Please render everything from the start of the records down to the line containing "2023 (17) (734, 656)", inclusive, as a Markdown table with a Row column holding the row number and a Text column holding the line, skipping blank lines. Leave the pictures out of the answer.
+===+
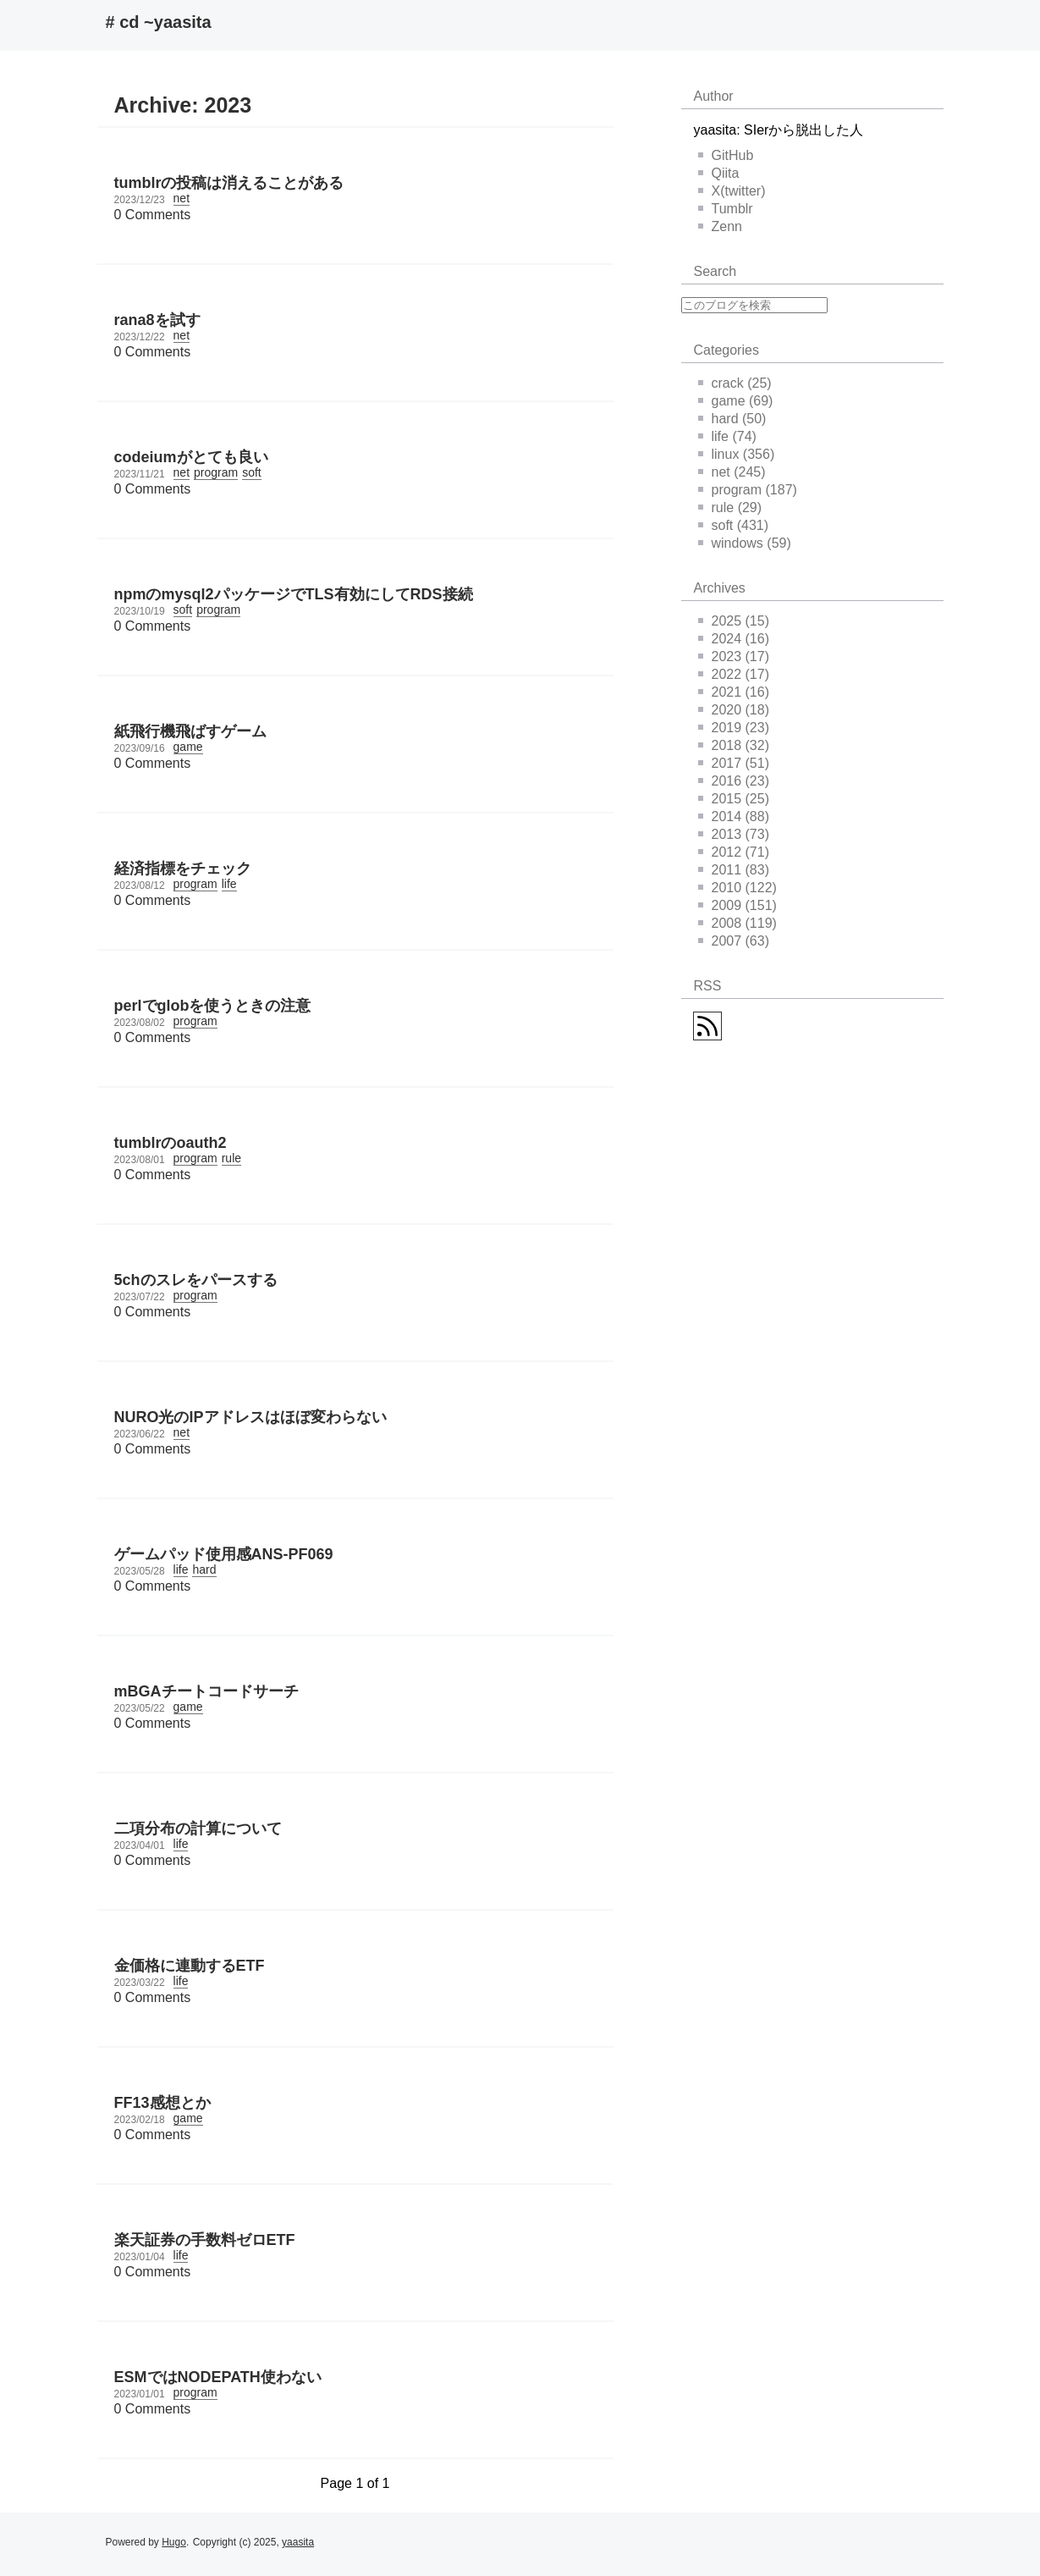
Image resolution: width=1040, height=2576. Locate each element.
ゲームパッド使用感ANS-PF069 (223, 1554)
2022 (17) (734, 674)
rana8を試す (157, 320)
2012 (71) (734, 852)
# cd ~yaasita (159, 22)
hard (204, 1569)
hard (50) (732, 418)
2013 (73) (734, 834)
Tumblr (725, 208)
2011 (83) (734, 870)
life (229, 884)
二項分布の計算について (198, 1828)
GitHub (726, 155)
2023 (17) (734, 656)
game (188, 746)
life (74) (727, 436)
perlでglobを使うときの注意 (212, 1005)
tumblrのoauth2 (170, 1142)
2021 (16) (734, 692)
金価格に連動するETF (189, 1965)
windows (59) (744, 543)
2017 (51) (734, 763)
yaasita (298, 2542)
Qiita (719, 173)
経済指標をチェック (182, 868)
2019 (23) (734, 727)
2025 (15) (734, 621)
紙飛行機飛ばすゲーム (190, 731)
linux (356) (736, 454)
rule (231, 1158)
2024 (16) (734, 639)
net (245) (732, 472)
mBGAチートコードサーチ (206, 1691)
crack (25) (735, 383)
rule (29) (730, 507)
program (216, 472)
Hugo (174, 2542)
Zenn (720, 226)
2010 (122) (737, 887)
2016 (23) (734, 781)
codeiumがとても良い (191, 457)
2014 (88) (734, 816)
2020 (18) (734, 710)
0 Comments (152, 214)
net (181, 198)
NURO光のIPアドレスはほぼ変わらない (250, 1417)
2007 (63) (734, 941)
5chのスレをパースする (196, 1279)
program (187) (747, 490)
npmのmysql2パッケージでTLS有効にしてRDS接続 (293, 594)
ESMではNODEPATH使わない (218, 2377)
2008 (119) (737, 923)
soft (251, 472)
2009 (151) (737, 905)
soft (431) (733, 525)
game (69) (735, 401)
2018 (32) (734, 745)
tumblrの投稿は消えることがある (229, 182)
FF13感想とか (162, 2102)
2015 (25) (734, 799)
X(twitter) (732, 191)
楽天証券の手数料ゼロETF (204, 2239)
+===+
◆ **EXERCISE ANSWER**:
| Row | Text |
|---|---|
| 1 | Image resolution: width=1040, height=2576. Locate each element. |
| 2 | ゲームパッド使用感ANS-PF069 (223, 1554) |
| 3 | 2022 (17) (734, 674) |
| 4 | rana8を試す (157, 320) |
| 5 | 2012 (71) (734, 852) |
| 6 | # cd ~yaasita (159, 22) |
| 7 | hard (204, 1569) |
| 8 | hard (50) (732, 418) |
| 9 | 2013 (73) (734, 834) |
| 10 | Tumblr (725, 208) |
| 11 | 2011 (83) (734, 870) |
| 12 | life (229, 884) |
| 13 | 二項分布の計算について (198, 1828) |
| 14 | GitHub (726, 155) |
| 15 | 2023 (17) (734, 656) |